» **Отрывок со страницы**
^^^^
Когда человек должен считаться человеком – после рождения или после зачатия?

Давид Гзгзян: Честно говоря, мне такая постановка вопроса кажется искусственной. Фиксация момента, с которого точно может идти речь о человеке, а не о дочеловеке, эмбрионе – мне кажется, что это не самый важный вопрос. Тем более что акт зачатия люди зафиксировать не в состоянии. Они имеют дело уже с эмбрионом, который существует некоторое количество суток. Каким критерием руководствоваться? Нет абсолютных формальных критериев, которые позволяют установить, что мы имеем дело с человеком, пока он не появится на свет. Конечно, существует пренатальная диагностика, есть всякие тонкости, которые связаны с тяжелыми органическими поражениями, и там, действительно, может возникнуть очень непростой вопрос, надо ли дать родиться ацефалу – существу без головного мозга. Но если мы будем обсуждать патологии, мы вынуждены будем отвлекаться от вопроса по существу: когда человека считать человеком? Я бы развернул вопрос в другую плоскость: имеет ли право человек не чувствовать себя человеком в какой-нибудь из моментов своей жизни? У меня такое ощущение, что родившихся, давно живущих людей этот вопрос нечасто волнует, а почему-то всякие формальные границы – до или после зачатия... Но чего мы, собственно, хотим добиться такой постановкой вопроса? Допустим, будет установлено, что полноценным человеком считается, как, например, по некоторым свидетельствам из Талмуда, эмбрион на сороковой день своего существования? Ровно сорок дней отсчитать невозможно. Чего мы хотим добиться? Получить санкцию на прерывание беременности эмбриона до сорока дней, которая не будет расцениваться как убийство? Лукавство. Что мы лучше поймем про человека, если поймем, что ровно в тот или иной момент все и появляется, все и случается – человекообразное существо конвертируется в человека. Я, честно говоря, плохо понимаю положительный результат таких сведений. Разве это позволит выработать ту необходимую трепетность, с которой надо относиться к тайне рождения человека? Значит, это просто некие формальные сведения, представляющие собой такое классификационное знание. Оно никогда не бывает точным, оно всегда приблизительное. Если медикам или биологам и нужно что-то такое знать, в частности, для рекомендаций относительно того, до какого срока нужно принимать тяжелые решения в сложных ситуациях, то как правило, это вопросы, которые касаются по большей части жизни матери, а не статуса эмбриона.

А относительно человека нет смысла задаваться формальным вопросом в надежде получить раз и навсегда зафиксированный ответ; я уверен, что его не существует. Поэтому лучше не зацикливаться на том, в какой точно момент человека надо считать человеком. Лучше именно для того, чтобы вырабатывать необходимое трепетное отношение к человеческой жизни, всегда считать, что перед нами священная человеческая жизнь, как только появился такой повод. Даже если чисто формально это и будет неправильно.
^^^^
» **Исходный материал**
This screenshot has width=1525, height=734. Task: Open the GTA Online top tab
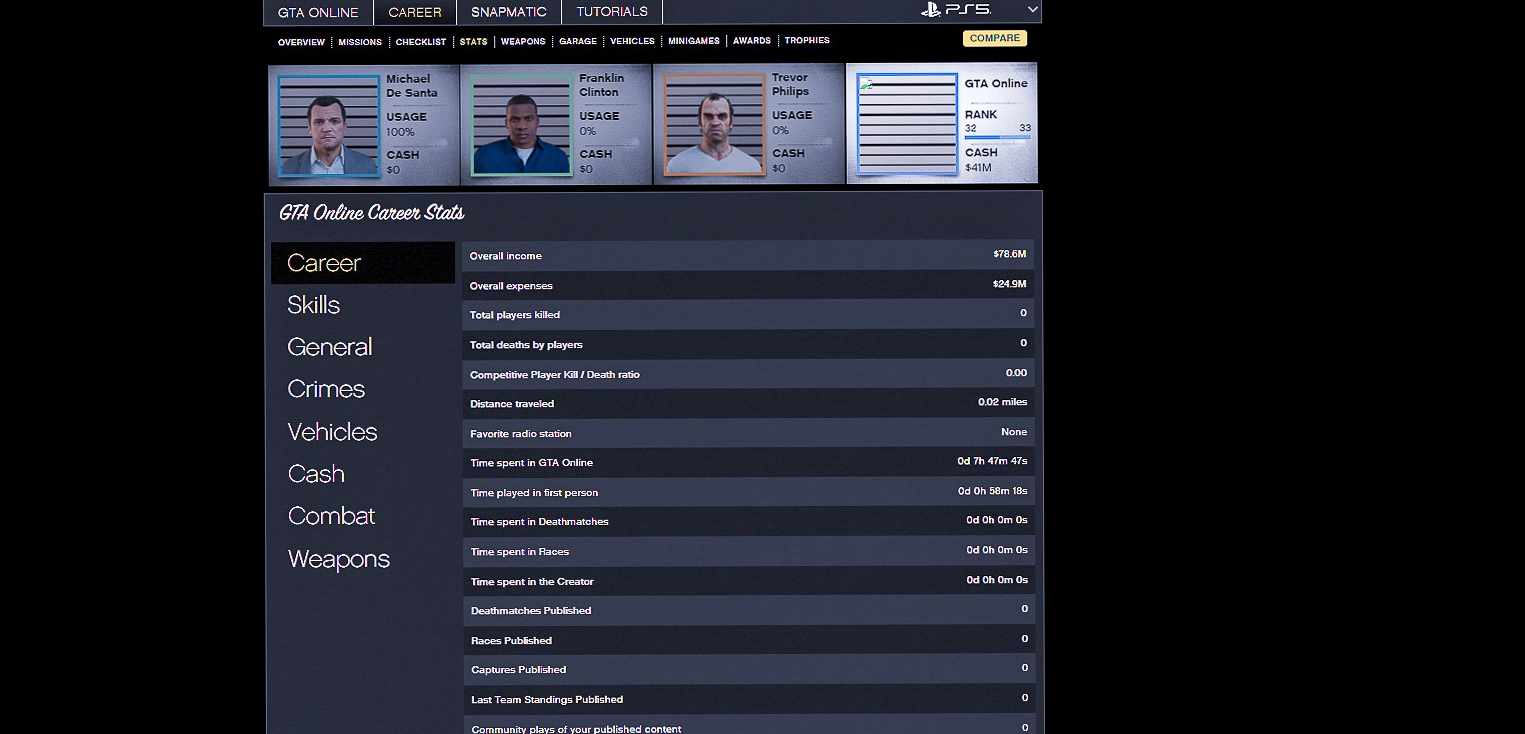coord(318,12)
^^^^
» **Задание 1**
Перепиши из отрывка о статусе эмбриона всё, начиная с «А относительно человека» и вплоть до «и будет неправильно.», поменяв «зацикливаться» на «застревать».
» **Задание 2**
Допиши продолжение отрывка о статусе эмбриона, начиная сразу после его последнего предложения.

» **Готовый ответ 1**
А относительно человека нет смысла задаваться формальным вопросом в надежде получить раз и навсегда зафиксированный ответ; я уверен, что его не существует. Поэтому лучше не застревать на том, в какой точно момент человека надо считать человеком. Лучше именно для того, чтобы вырабатывать необходимое трепетное отношение к человеческой жизни, всегда считать, что перед нами священная человеческая жизнь, как только появился такой повод. Даже если чисто формально это и будет неправильно.

» **Готовый ответ 2**
 

Юлия Балакшина, Санкт-Петербург

Вопрос: Моя подруга, долго и трудно пытавшаяся выносить и родить ребенка, оказалась в ситуации, когда по результатам анализов ей объявили, что ребенок родится неполноценным и посоветовали сделать аборт. Она, будучи человеком неверующим, была готова согласиться с решением врачей. К счастью, повторные анализы дали другие результаты, и теперь у нее растет замечательный малыш. Вопрос мой, во-первых, в том, насколько достоверны результаты подобного рода анализов? Во-вторых, возможен ли, с христианской точки зрения, аборт, обусловленный состоянием плода, существенными отклонениями в его развитии? Как тут провести границу должного и возможного?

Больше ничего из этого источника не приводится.